Related: – 5 killer Tips make Your WordPress Website more Impressive

Use Your Monitoring Data as Leverage With Your Hosting Provider

Many hosting companies will not be upfront about website issues if you don’t have evidence to back this up. When there’s absolutely no reported status difficulty with your supplier, now you can file a support ticket and also utilize all of the appropriate monitoring data you need from a different third party to prove you’ve got problems.

The earlier you know about a issue, the sooner you are able to repair it. Conversely, if you do not know about a issue, you can not mend it.

Communicate With Your Users Via a Status Page

We can’t overstate the value of this step. Transparency inspires dedication, therefore please think about having a public status pageyour customers will thank you for this. A public standing page is a excellent way to keep users at the loop of everything you are doing at this time and will decrease the influence on your customer care team. And you do have two minutes to log in and upgrade your public status webpage.

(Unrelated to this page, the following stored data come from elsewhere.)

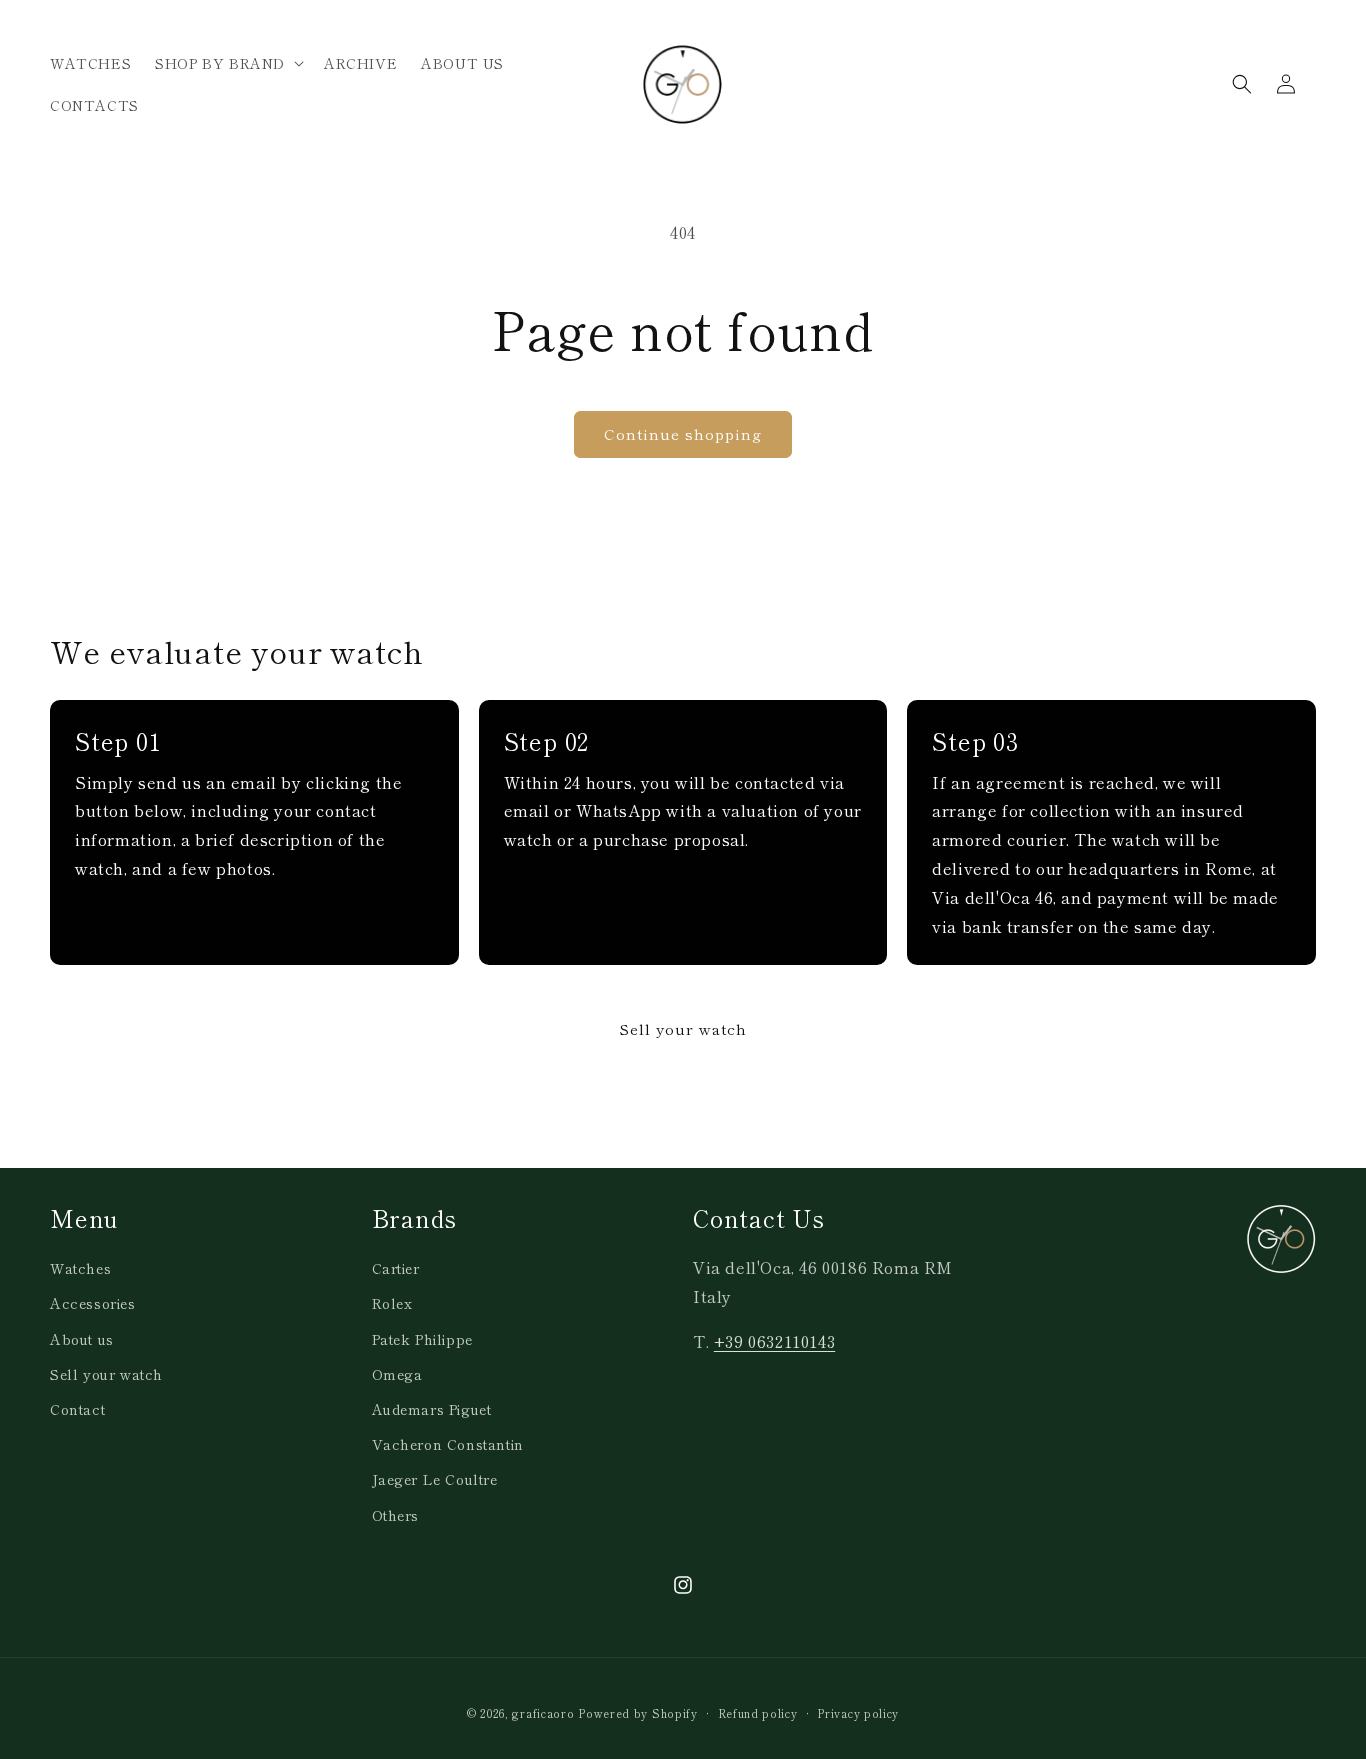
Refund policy (758, 1713)
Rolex (392, 1303)
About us (82, 1339)
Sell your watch (683, 1028)
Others (396, 1515)
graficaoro (543, 1713)
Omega (397, 1374)
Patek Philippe (422, 1339)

Get a people status page. Hey you’ve one through Pingdom, or in the event that you’d like you can attempt Atlassian Statuspage, SorryApp, or even Cachet.

Update your status webpage with your applicable status for example’exploring’,’continuing’, and’solved’.

Update Twitter together with the continuing issue and connect to a status page.

Ensure that you trap this tweet so that it remains clearly observable. In this way, your customers can see you are alert to the problems and follow upgrades on the webpage. You shouldn’t ever (need to) copy and paste the identical conversation over and over to anyone who requests what’s happening.

Many standing pages provide users a means to subscribe to upgrades, so once an issue is solved your users will find an email notifying them it is all system proceed.

Related: – 5 Simple Ways to Optimize Your Website for Lead Generation

Conclusion: Wrap Up

In this guide, we just touched onto the surface of everything you could do, and being on the watch for if something goes belly up. But, we just covered a very small subset of items you can perform. If you are a part of a SRE staff somewhere, odds are you are knee-deep from the Apache or even Nginx server, then palms sore from composing orders.

Consider website tracking as cheap insurance from embarrassingly long downtimes. Heck, look at it because your private watchdog which will bark everywhere there’s an problem with your site. Just this puppy speaks and assists you as a site owner to purge, and helps maintain your internet host fair.